# Federated Learning with Flower, PyTorch, and CIFAR-10

This notebook demonstrates how to set up a federated learning pipeline using the [Flower](https://flower.dev/) framework with PyTorch and the CIFAR-10 dataset. Federated learning allows multiple clients to collaboratively train a machine learning model while keeping their data local and private.

To promote modularity and reusability, the notebook is structured to cleanly separate the components that are shared between centralized and federated training (e.g., model architecture, training logic) from those specific to the federated setup (e.g., client/server logic, simulation).
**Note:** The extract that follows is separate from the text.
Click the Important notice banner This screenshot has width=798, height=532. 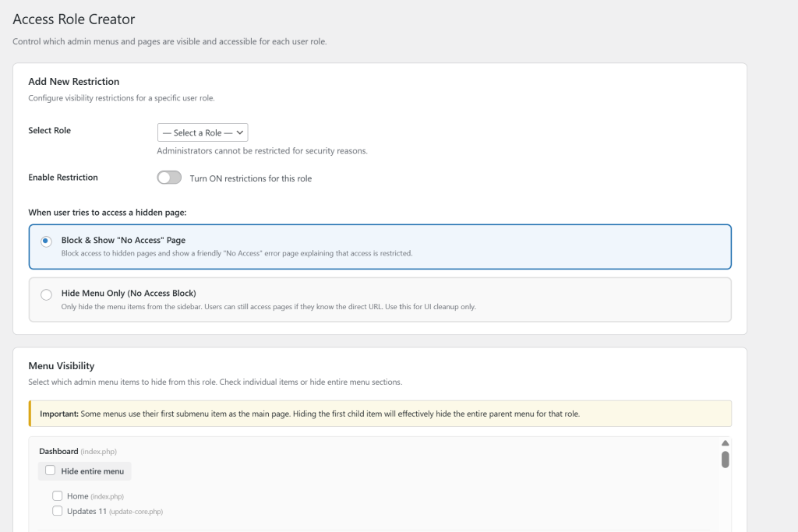(380, 413)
This design makes it easy to benchmark, test, and iterate across training modes.

### Notebook Structure

1. **Setup and Imports** – Install dependencies and import core libraries.
2. **Dataset Preparation** – Load and partition CIFAR-10 using Flower Datasets and IID partitioning.
3. **Training and Evaluation Functions** – Define reusable model training and testing logic for both centralized and federated workflows.
4. **ClientApp** – Implement a federated Flower client using the shared training/evaluation logic.
5. **ServerApp** – Configure the federated learning strategy and server behavior.
6. **Simulation** – Run a federated learning simulation across multiple clients.
7. **Evaluation** – Evaluate the final global model performance after training.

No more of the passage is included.